Elle donne l’exemple de l’initiative Dignity Period dans le nord de l’Éthiopie, région où se trouvent les populations les plus pauvres du pays. En 2019, une collaboration de partenaires a permis d’y former des gens en vue d’offrir dans les écoles, aux filles comme aux garçons, des cours sur les menstruations. L’initiative visait aussi à fournir des produits hygiéniques conçus localement.

Julie Hennegan, une chercheuse spécialisée en santé féminine à l’Institut Burnet, en Australie, abonde dans le même sens : « nous parlons ici de pauvreté, il ne faudrait pas l’oublier ». Selon elle, le problème ne se résoudra pas uniquement avec des produits gratuits.

Les deux chercheuses se préoccupent de l’enthousiasme global pour ce qui semble une solution magique. « En Écosse, on ne prend même pas le temps d’évaluer si les produits gratuits sont réellement la bonne solution », déplore Julie Hennegan. Les chercheuses souhaitent voir les acteurs du milieu s’intéresser aussi aux enjeux connexes, et aux façons de rendre les menstruations plus écologiques à travers le monde.
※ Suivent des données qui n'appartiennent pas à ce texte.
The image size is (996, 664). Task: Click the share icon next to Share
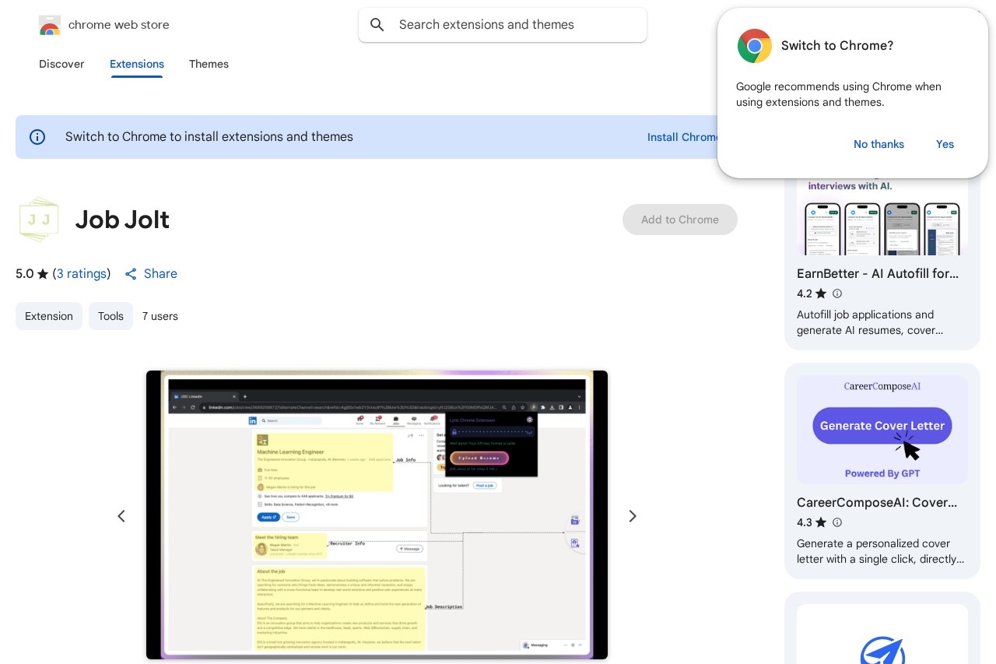click(131, 274)
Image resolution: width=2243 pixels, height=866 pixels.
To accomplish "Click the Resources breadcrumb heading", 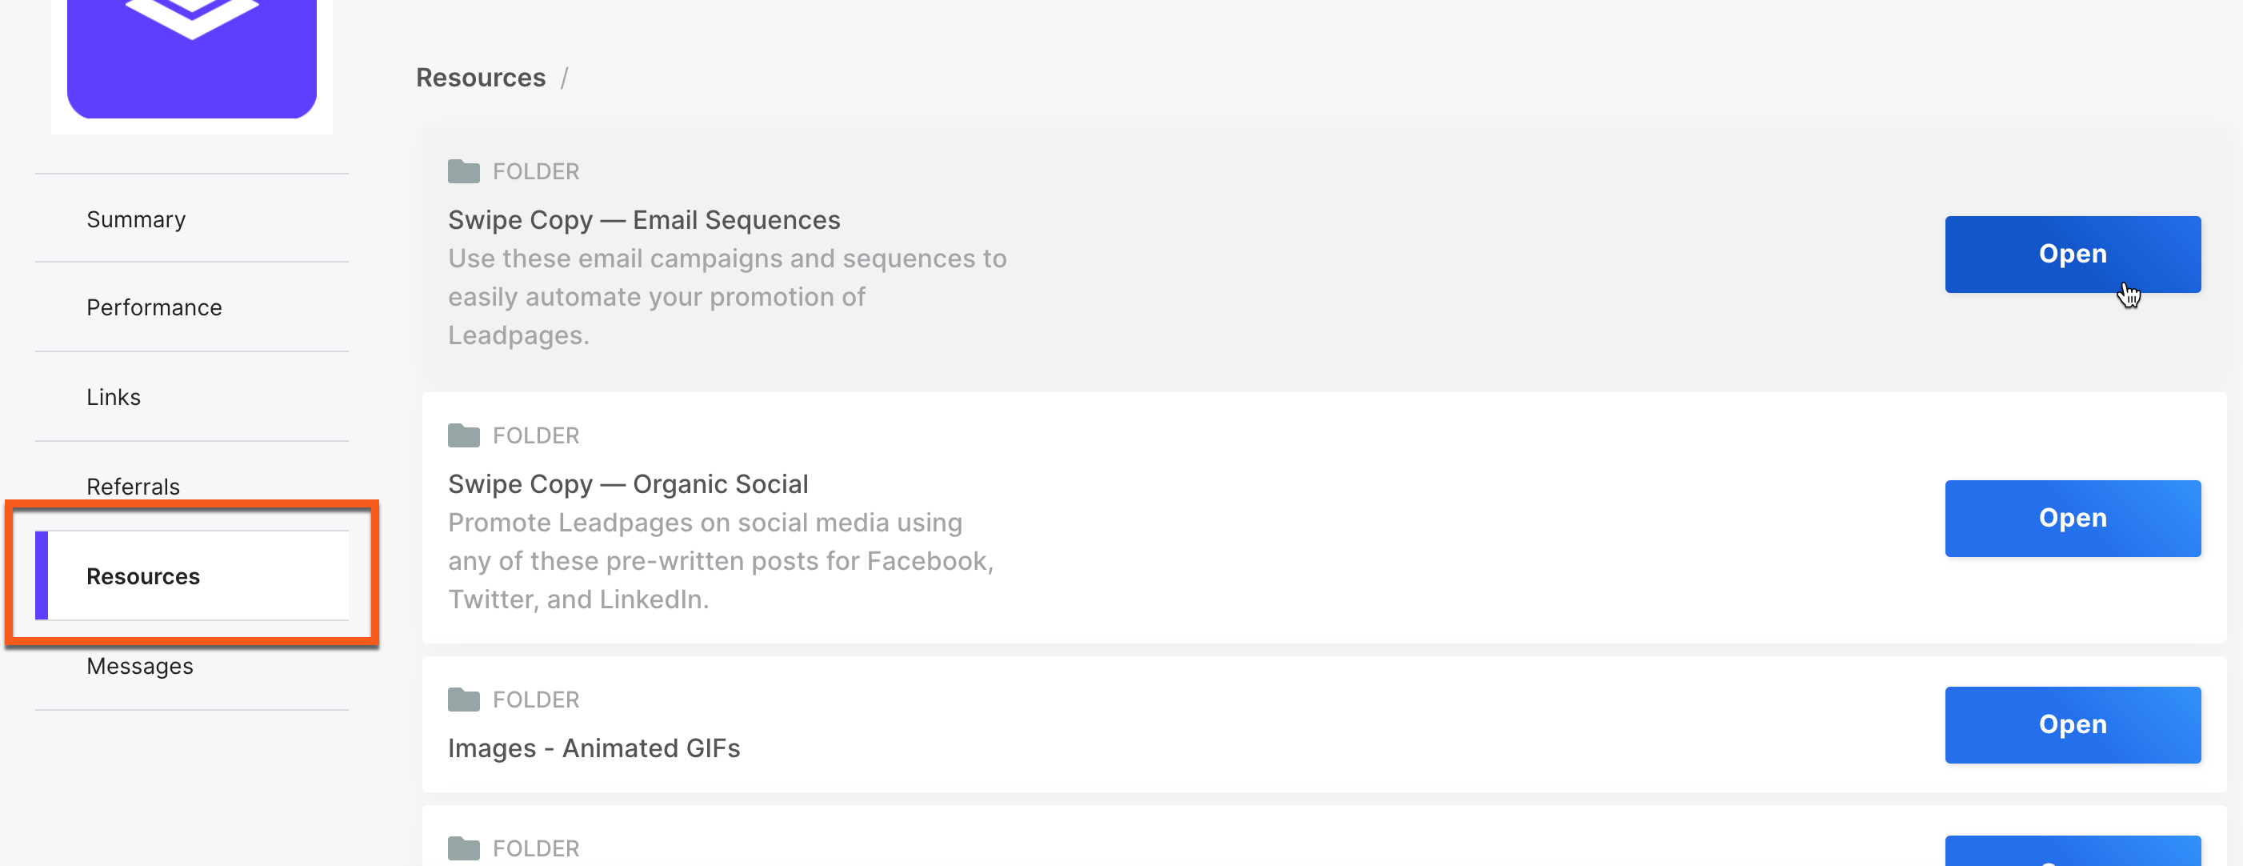I will 481,78.
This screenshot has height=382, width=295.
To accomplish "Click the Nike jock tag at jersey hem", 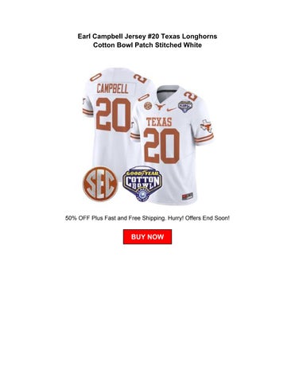I will click(187, 197).

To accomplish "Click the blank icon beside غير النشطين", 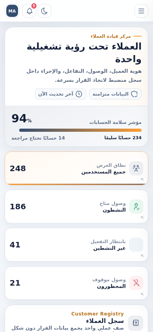I will 136,245.
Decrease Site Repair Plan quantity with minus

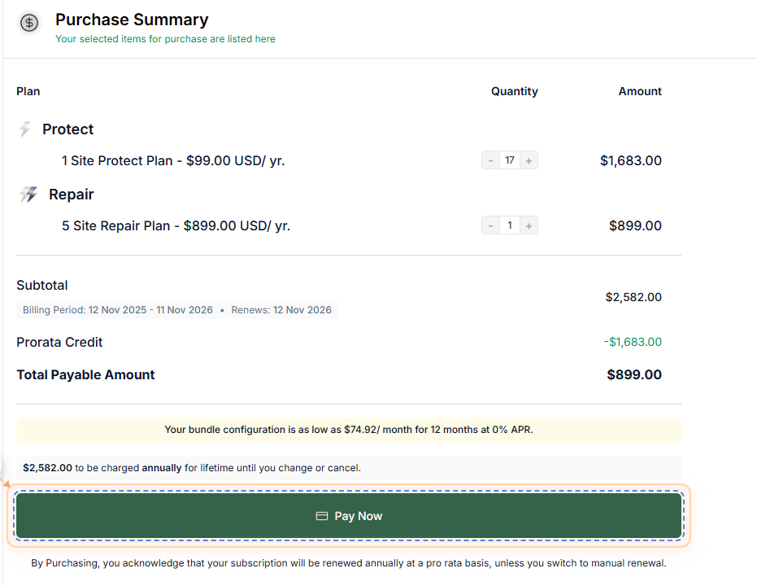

Partout où elles sont implantées, les initiatives contre la pauvreté menstruelle permettent d’améliorer la santé, le bien-être et la confiance en soi de celles qu’elles visent. Il y a à peine 15 ans, seule une poignée d’acteurs tentaient de faire bouger les choses. Aujourd’hui, l’enjeu est devenu mondial. Qui sait où nous en serons dans 15 ans?